▸ **DIRECTIONS**: Turn all of the material below into a numbered list, and leave out the blank lines.

Item position entries:
┄┄┄┄┄┄┄┄┄┄┄┄┄┄┄┄┄┄┄┄
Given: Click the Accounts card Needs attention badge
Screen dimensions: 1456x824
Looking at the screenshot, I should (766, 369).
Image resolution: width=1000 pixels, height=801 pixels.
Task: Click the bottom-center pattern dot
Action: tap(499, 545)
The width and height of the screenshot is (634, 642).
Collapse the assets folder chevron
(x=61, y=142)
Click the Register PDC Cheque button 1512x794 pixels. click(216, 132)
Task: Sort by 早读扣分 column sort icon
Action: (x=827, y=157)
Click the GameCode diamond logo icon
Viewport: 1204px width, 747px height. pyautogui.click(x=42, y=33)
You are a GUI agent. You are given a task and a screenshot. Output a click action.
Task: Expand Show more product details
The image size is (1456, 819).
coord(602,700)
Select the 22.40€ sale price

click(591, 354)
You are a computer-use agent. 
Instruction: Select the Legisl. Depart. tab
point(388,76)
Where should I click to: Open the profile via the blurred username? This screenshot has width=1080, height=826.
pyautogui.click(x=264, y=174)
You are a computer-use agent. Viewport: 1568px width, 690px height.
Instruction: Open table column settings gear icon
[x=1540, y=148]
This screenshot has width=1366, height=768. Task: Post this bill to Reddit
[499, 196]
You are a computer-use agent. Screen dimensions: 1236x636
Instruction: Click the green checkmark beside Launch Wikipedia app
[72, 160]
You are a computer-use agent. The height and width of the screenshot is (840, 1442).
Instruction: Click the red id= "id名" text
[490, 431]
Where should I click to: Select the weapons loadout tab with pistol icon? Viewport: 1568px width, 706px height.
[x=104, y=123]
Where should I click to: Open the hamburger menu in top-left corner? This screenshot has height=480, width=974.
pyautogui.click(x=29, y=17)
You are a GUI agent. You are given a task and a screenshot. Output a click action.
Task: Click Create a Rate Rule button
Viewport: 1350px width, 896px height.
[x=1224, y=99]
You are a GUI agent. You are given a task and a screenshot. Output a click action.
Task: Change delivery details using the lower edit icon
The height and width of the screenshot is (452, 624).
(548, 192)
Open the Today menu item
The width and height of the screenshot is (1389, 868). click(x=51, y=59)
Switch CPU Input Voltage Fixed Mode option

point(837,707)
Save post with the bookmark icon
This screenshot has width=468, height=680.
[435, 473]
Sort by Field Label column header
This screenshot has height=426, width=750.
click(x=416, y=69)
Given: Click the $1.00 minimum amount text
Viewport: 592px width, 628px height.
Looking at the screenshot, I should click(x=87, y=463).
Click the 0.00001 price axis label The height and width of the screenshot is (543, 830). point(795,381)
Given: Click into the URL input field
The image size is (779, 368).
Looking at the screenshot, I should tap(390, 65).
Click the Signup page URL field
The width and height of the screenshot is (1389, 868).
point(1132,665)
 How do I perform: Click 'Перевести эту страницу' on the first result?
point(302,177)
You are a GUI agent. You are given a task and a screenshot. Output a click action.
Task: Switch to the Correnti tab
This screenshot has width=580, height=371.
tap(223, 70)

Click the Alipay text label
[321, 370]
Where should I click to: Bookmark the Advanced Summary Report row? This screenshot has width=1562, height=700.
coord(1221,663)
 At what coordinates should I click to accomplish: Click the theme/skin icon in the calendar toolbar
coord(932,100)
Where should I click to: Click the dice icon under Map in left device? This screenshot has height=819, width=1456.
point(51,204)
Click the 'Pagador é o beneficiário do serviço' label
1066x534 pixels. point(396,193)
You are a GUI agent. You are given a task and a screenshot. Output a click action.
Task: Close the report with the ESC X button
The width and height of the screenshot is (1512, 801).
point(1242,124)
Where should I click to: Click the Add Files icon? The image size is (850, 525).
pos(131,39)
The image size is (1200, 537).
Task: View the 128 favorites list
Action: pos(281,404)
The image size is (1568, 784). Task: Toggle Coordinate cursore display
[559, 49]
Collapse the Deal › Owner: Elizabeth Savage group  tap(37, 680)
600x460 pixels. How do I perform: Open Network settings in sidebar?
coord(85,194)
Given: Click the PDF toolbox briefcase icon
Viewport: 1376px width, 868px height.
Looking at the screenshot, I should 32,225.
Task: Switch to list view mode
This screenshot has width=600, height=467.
┄┄┄┄┄┄┄┄┄┄┄┄┄┄┄┄┄┄┄┄
▸ **ANSWER TO THE TASK**:
1. Given: Click the Accounts card Needs attention badge
2. Screen dimensions: 1456x824
3. Looking at the screenshot, I should (766, 369).
4. Image resolution: width=1000 pixels, height=801 pixels.
5. Task: Click the bottom-center pattern dot
6. Action: tap(499, 545)
7. The width and height of the screenshot is (634, 642).
8. Collapse the assets folder chevron
9. (x=61, y=142)
10. Click the Register PDC Cheque button 1512x794 pixels. click(216, 132)
11. Task: Sort by 早读扣分 column sort icon
12. Action: (x=827, y=157)
13. Click the GameCode diamond logo icon
14. Viewport: 1204px width, 747px height. pyautogui.click(x=42, y=33)
15. You are a GUI agent. You are given a task and a screenshot. Output a click action.
16. Task: Expand Show more product details
17. The image size is (1456, 819).
18. coord(602,700)
19. Select the 22.40€ sale price
20. click(591, 354)
21. You are a computer-use agent. 
22. Instruction: Select the Legisl. Depart. tab
23. point(388,76)
24. Where should I click to: Open the profile via the blurred username? This screenshot has width=1080, height=826.
25. pyautogui.click(x=264, y=174)
26. You are a computer-use agent. Viewport: 1568px width, 690px height.
27. Instruction: Open table column settings gear icon
28. [x=1540, y=148]
29. This screenshot has width=1366, height=768. Task: Post this bill to Reddit
30. [499, 196]
31. You are a computer-use agent. Screen dimensions: 1236x636
32. Instruction: Click the green checkmark beside Launch Wikipedia app
33. [72, 160]
34. You are a computer-use agent. The height and width of the screenshot is (840, 1442).
35. Instruction: Click the red id= "id名" text
36. [490, 431]
37. Where should I click to: Select the weapons loadout tab with pistol icon? Viewport: 1568px width, 706px height.
38. [x=104, y=123]
39. Where should I click to: Open the hamburger menu in top-left corner? This screenshot has height=480, width=974.
40. pyautogui.click(x=29, y=17)
41. You are a GUI agent. You are given a task and a screenshot. Output a click action.
42. Task: Click Create a Rate Rule button
43. Viewport: 1350px width, 896px height.
44. [x=1224, y=99]
45. You are a GUI agent. You are given a task and a screenshot. Output a click action.
46. Task: Change delivery details using the lower edit icon
47. The height and width of the screenshot is (452, 624).
48. (548, 192)
49. Open the Today menu item
50. The width and height of the screenshot is (1389, 868). click(x=51, y=59)
51. Switch CPU Input Voltage Fixed Mode option
52. point(837,707)
53. Save post with the bookmark icon
54. This screenshot has width=468, height=680.
55. [435, 473]
56. Sort by Field Label column header
57. This screenshot has height=426, width=750.
58. click(x=416, y=69)
59. Given: Click the $1.00 minimum amount text
60. Viewport: 592px width, 628px height.
61. Looking at the screenshot, I should click(x=87, y=463).
62. Click the 0.00001 price axis label The height and width of the screenshot is (543, 830). point(795,381)
63. Given: Click into the URL input field
64. The image size is (779, 368).
65. Looking at the screenshot, I should tap(390, 65).
66. Click the Signup page URL field
67. The width and height of the screenshot is (1389, 868).
68. point(1132,665)
69.  How do I perform: Click 'Перевести эту страницу' on the first result?
70. point(302,177)
71. You are a GUI agent. You are given a task and a screenshot. Output a click action.
72. Task: Switch to the Correnti tab
73. This screenshot has width=580, height=371.
74. tap(223, 70)
75. Click the Alipay text label
76. [321, 370]
77. Where should I click to: Bookmark the Advanced Summary Report row? This screenshot has width=1562, height=700.
78. coord(1221,663)
79.  At what coordinates should I click to accomplish: Click the theme/skin icon in the calendar toolbar
80. coord(932,100)
81. Where should I click to: Click the dice icon under Map in left device? This screenshot has height=819, width=1456.
82. point(51,204)
83. Click the 'Pagador é o beneficiário do serviço' label
84. 1066x534 pixels. point(396,193)
85. You are a GUI agent. You are given a task and a screenshot. Output a click action.
86. Task: Close the report with the ESC X button
87. The width and height of the screenshot is (1512, 801).
88. point(1242,124)
89. Where should I click to: Click the Add Files icon? The image size is (850, 525).
90. pos(131,39)
91. The image size is (1200, 537).
92. Task: View the 128 favorites list
93. Action: pos(281,404)
94. The image size is (1568, 784). Task: Toggle Coordinate cursore display
95. [559, 49]
96. Collapse the Deal › Owner: Elizabeth Savage group  tap(37, 680)
97. 600x460 pixels. How do I perform: Open Network settings in sidebar?
98. coord(85,194)
99. Given: Click the PDF toolbox briefcase icon
100. Viewport: 1376px width, 868px height.
101. Looking at the screenshot, I should 32,225.
102. Task: Switch to list view mode
103. This screenshot has width=600, height=467.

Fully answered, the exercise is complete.